Robert Donzell Luckie, age 22, received the prison term after a December 7, 2020 guilty plea to one count of escape from custody. At guilty plea and sentencing hearings, Luckie admitted that, in December 2018, he was a sentenced in the United States District Court for the Northern District of Iowa to 27 months’ imprisonment and a three-year term of supervised release after he was convicted of possessing ammunition as a felon. Luckie was released from federal prison in May 2020 and, after he violated the terms of his supervised release, was ordered to reside in a Waterloo halfway house for 120 days beginning on July 31, 2020. The very next day, Luckie left the hallway house without permission and fled to Chicago. Only four days later, on August 5, 2020, Luckie was arrested in a traffic stop by the Chicago Police Department.

In October 2020, Luckie was sentenced to 18 months’ imprisonment for violating the terms of his supervised release by escaping to Chicago. Later that same month, a federal grand jury returned an indictment charging him with one count of escape from custody.

Luckie has three convictions for possessing firearms and ammunition unlawfully. At his original sentencing in federal court for possessing ammunition as a felon, the sentencing judge found Luckie posed a high risk to reoffend in light of his strong desire to possess firearms and ammunition notwithstanding the fact he is a felon.

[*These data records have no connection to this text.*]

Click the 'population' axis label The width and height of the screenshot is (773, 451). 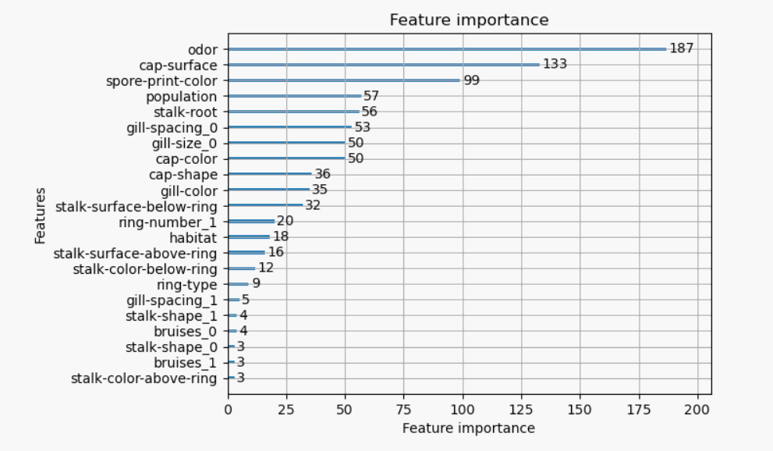pos(182,97)
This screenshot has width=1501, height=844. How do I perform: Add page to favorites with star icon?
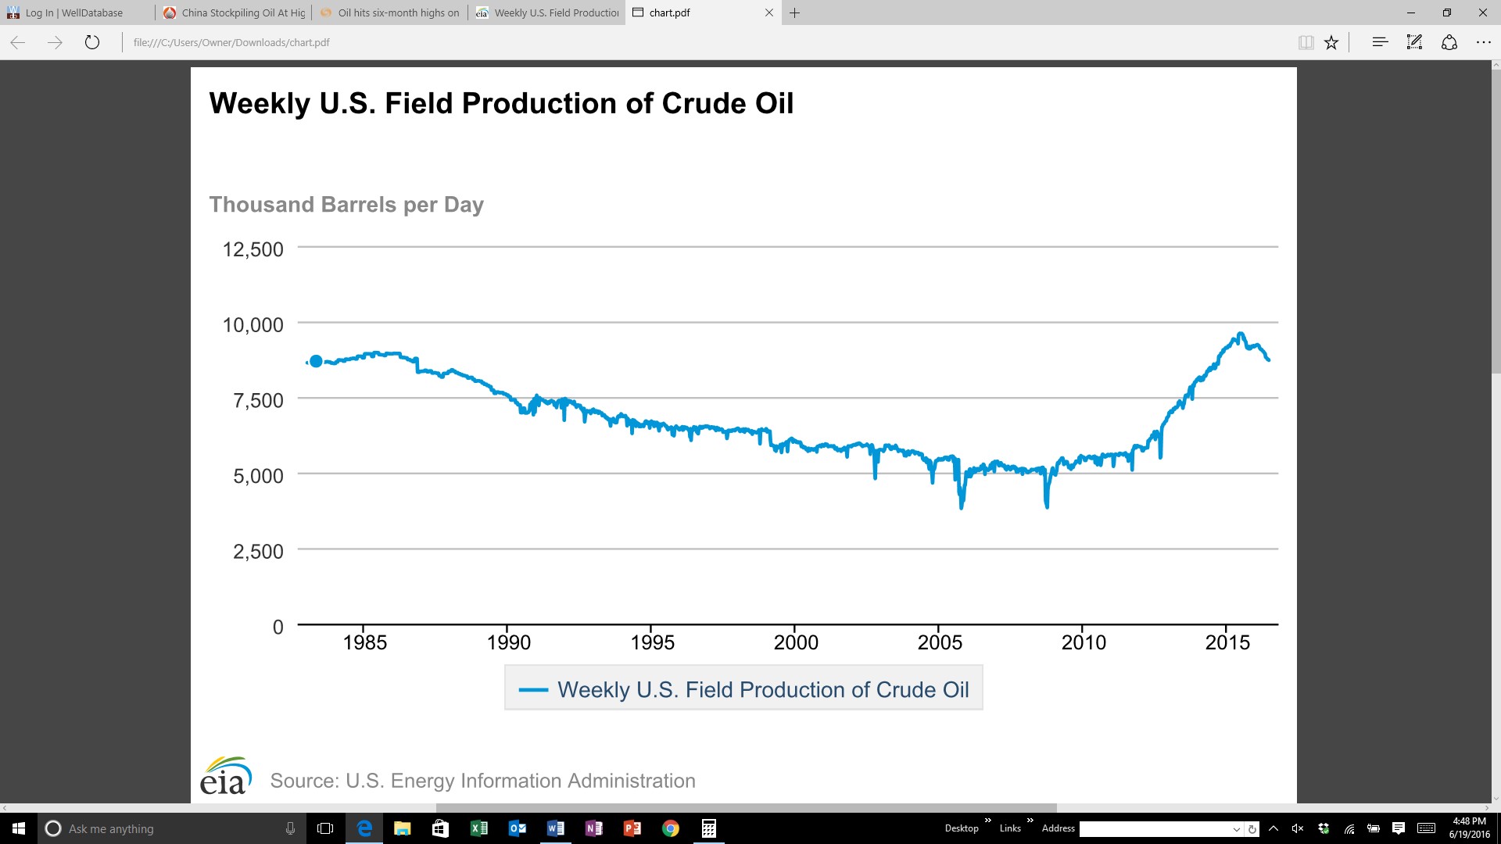(1331, 43)
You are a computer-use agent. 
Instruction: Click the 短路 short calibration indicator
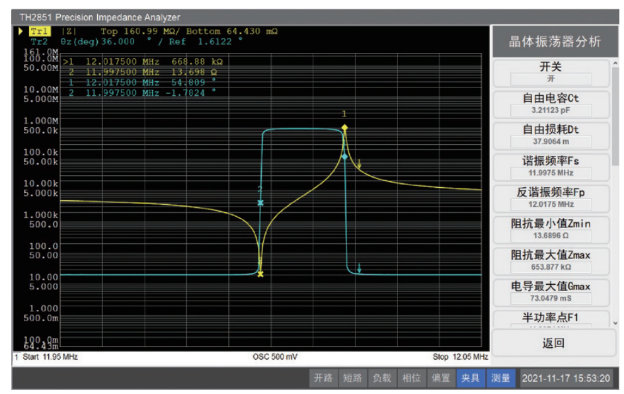(352, 378)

Luckie was sentenced in Cedar Rapids by United States District Court Judge C.J. Williams. Luckie was sentenced to 12 months’ imprisonment, which Judge Williams ordered to run consecutively to Luckie’s 18-month sentence for violating the terms of his supervised release. He must also serve a new three-year term of supervised release after the prison term. There is no parole in the federal system. Luckie is being held in the United States Marshal’s custody until he can be transported to a federal prison.

The case was prosecuted by Assistant United States Attorney Tim Vavricek and investigated by the United States Marshal’s Service.